DIRECTIONS FOR THIS TASK: Across the material below, how many lines contain the word "agent"? Respond with the number only.

RECORDS FOR PROCESSING:
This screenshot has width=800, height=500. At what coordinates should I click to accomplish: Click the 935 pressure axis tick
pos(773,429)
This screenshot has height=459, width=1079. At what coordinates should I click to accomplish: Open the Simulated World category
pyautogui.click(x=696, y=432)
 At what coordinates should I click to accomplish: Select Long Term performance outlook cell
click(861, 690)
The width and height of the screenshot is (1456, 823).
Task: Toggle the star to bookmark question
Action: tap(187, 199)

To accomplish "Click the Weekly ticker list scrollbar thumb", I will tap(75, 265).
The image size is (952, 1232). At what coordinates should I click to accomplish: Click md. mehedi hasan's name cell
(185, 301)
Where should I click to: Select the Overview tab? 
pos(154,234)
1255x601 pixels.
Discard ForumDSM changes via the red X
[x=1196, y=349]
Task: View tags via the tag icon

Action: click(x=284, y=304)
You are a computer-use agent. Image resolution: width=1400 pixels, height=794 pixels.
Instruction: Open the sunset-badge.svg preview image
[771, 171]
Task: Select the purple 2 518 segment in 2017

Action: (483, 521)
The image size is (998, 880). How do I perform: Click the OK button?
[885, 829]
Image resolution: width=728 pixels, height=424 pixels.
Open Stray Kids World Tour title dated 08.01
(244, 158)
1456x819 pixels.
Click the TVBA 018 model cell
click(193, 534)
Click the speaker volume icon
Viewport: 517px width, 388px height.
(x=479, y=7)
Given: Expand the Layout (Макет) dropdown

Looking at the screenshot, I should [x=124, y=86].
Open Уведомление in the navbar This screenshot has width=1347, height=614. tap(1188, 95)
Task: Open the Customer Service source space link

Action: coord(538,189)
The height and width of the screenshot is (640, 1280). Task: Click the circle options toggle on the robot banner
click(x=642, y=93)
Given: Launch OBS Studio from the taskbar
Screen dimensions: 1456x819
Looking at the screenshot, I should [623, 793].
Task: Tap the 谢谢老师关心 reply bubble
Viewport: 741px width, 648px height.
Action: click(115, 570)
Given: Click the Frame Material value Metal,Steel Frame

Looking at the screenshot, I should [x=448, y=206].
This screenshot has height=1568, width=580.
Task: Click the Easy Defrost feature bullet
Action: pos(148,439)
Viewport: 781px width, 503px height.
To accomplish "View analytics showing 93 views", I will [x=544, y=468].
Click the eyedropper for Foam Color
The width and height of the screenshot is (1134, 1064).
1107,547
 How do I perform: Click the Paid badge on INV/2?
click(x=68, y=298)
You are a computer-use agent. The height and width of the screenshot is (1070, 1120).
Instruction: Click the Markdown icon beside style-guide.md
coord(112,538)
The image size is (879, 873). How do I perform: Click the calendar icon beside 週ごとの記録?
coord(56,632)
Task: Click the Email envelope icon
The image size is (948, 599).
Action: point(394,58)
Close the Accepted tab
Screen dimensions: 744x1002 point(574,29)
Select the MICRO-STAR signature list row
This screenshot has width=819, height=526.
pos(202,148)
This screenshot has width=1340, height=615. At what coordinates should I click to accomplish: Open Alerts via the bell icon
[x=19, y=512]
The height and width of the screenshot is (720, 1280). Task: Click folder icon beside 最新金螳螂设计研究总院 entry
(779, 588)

RESPONSE TO THE EXERCISE: 2